Analysis Dataset Readiness

The v0 analysis dataset is structurally usable but not fully sufficient for T1/T2-aware feedback.

  • Dataset rows: 293.
  • Missing total_score: 0.
  • Missing prospectus source path: 0.
  • Missing allotment source path: 2, matching the two pending-not-due T1 tickers.
  • has_structured_t1: 154 yes, 139 no.
  • Blank t1_add_score: 139.
  • Blank total_score_bucket: 139.
  • Missing D1 return: 20.
  • Missing industry label: 285.
  • Missing market cap: 285.

Decision bands are populated for all rows, but many rows are effectively T0-only or T0-plus-partial-context because structured T1, T2, industry, and valuation fields are incomplete.

Required Fixes

  1. Route to archivist: use extracted PDF text and HTM raw notices to parse missing T1 demand facts for the 137 source-only allotment rows.
  2. Route to archivist: decide and document a reproducible T2 grey-market source strategy, or formally exclude T2 from the v0 model scope.
  3. Route to archivist: retry or source the open due D1/D5/D20/D60 price-performance tasks.
  4. Route to archivist: backfill industry labels, market cap, net proceeds, issued shares, and missing offering-term fields.
  5. Re-run analyst only after the relevant archive gaps are closed or explicitly marked out of scope for the model version being evaluated.
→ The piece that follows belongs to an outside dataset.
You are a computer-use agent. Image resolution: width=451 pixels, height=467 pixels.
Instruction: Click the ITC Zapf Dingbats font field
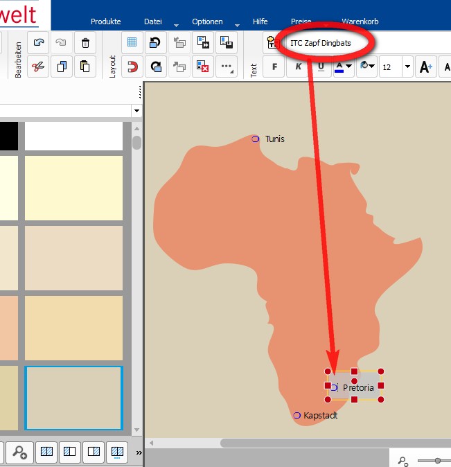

Audit Skill Self-Correction

The prior audit skill failed to make derived evidence a mandatory check, which allowed archived PDFs without extracted text to pass unnoticed. The skill now requires broad historical audits to reconcile:

  • PDF source_refs
  • data/snapshots/extracted_text_manifest.csv
  • data/extracted_text/ files
  • PDF hashes
  • extracted text hashes

Missing derived text or manifest mismatches are now blocker issues for historical-data completeness.